- [GIVEN PROBLEM] Format each nonblank line of the data below as a row of a Markdown table with the columns "Row" and "Line", and omit the pictures from your answer.
-------- SUPPLIED RECORDS
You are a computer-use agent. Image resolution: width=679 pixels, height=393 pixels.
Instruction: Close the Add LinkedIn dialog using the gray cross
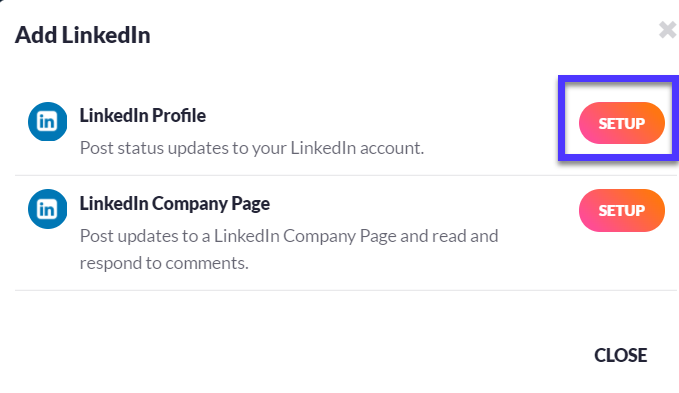click(667, 30)
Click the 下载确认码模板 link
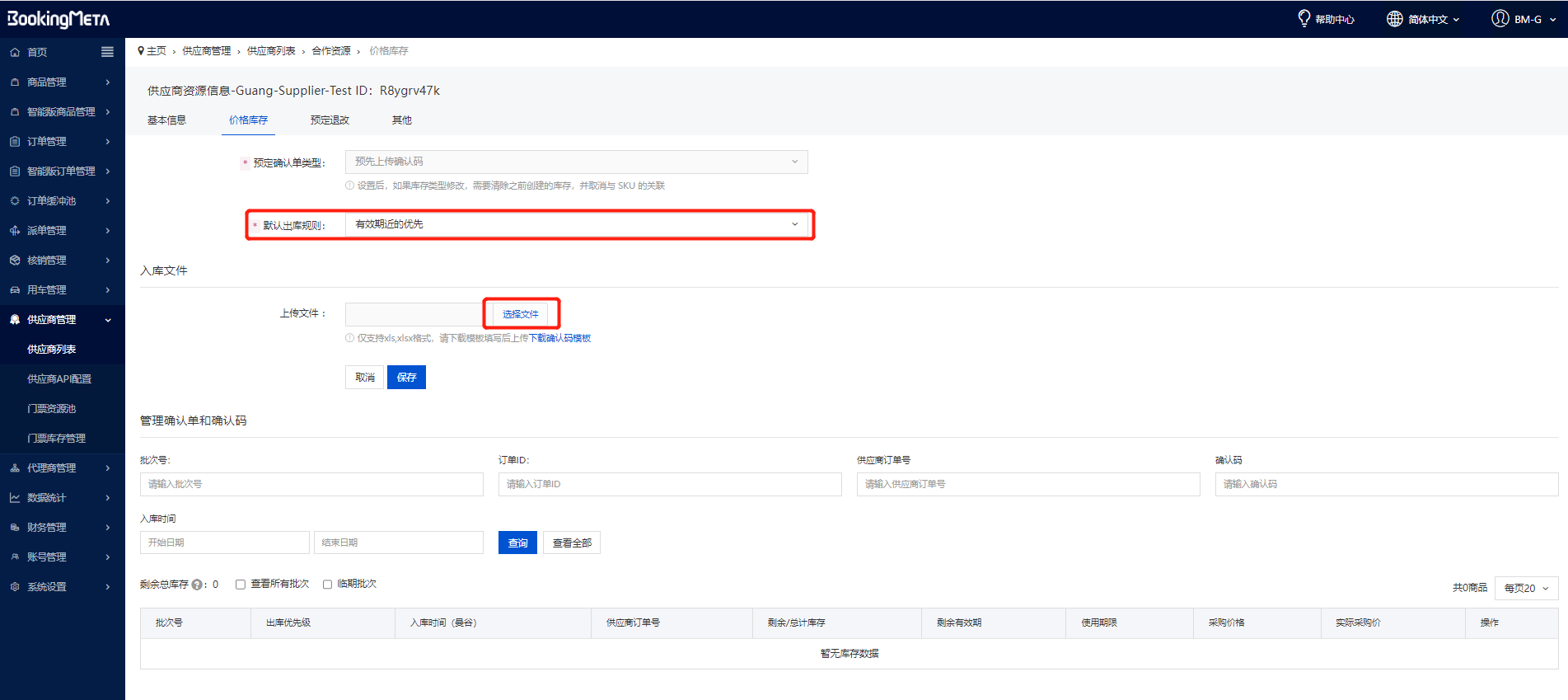The width and height of the screenshot is (1568, 700). pyautogui.click(x=559, y=338)
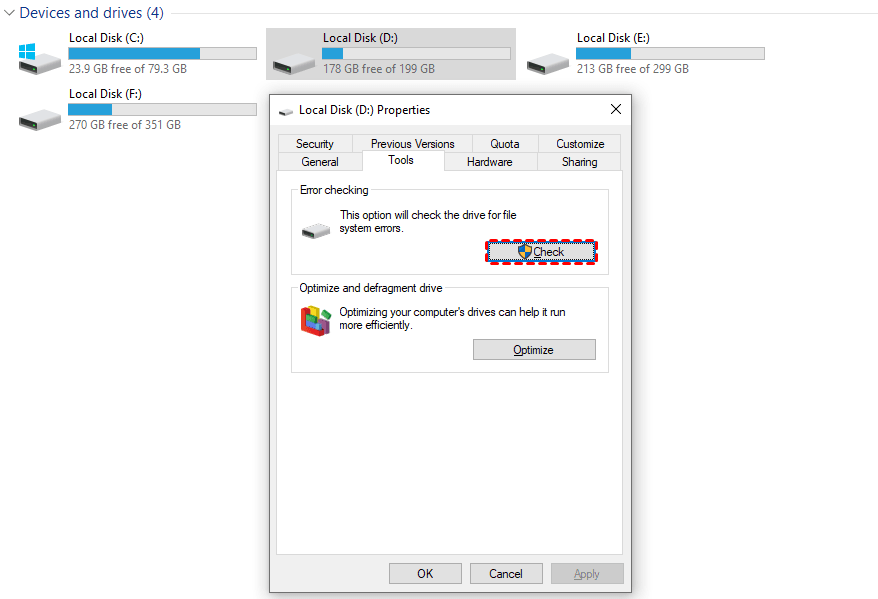The image size is (878, 599).
Task: Click the small drive icon in title bar
Action: [286, 111]
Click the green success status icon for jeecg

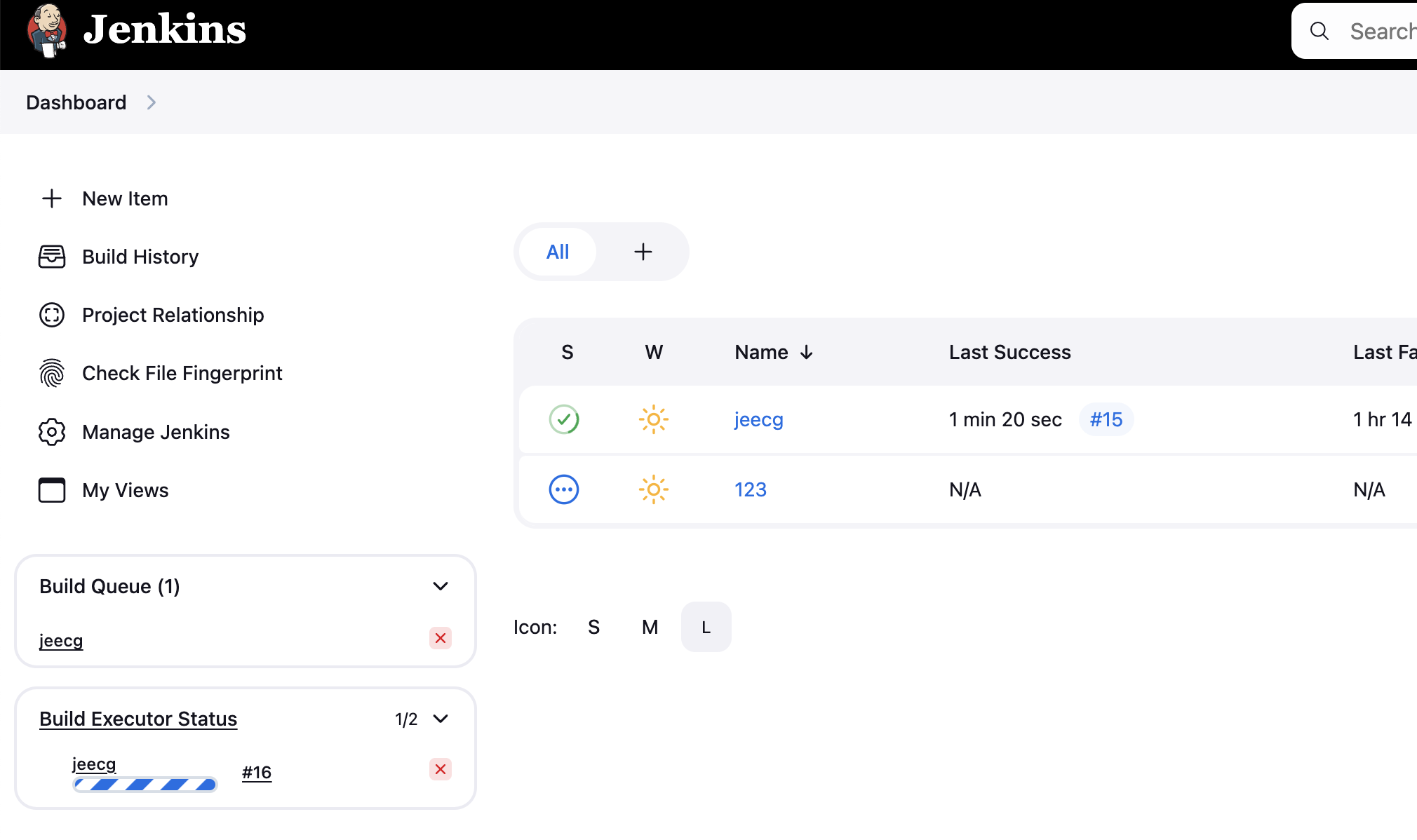[564, 419]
----------------
- [RESPONSE TO THIS EXERCISE]
| Row | Line |
|---|---|
| 1 | You are a computer-use agent. Image resolution: width=679 pixels, height=393 pixels. |
| 2 | Instruction: Close the Add LinkedIn dialog using the gray cross |
| 3 | click(667, 30) |
| 4 | Click the 下载确认码模板 link |
| 5 | The width and height of the screenshot is (1568, 700). pyautogui.click(x=559, y=338) |
| 6 | The image size is (878, 599). |
| 7 | Task: Click the small drive icon in title bar |
| 8 | Action: [286, 111] |
| 9 | Click the green success status icon for jeecg |
| 10 | [564, 419] |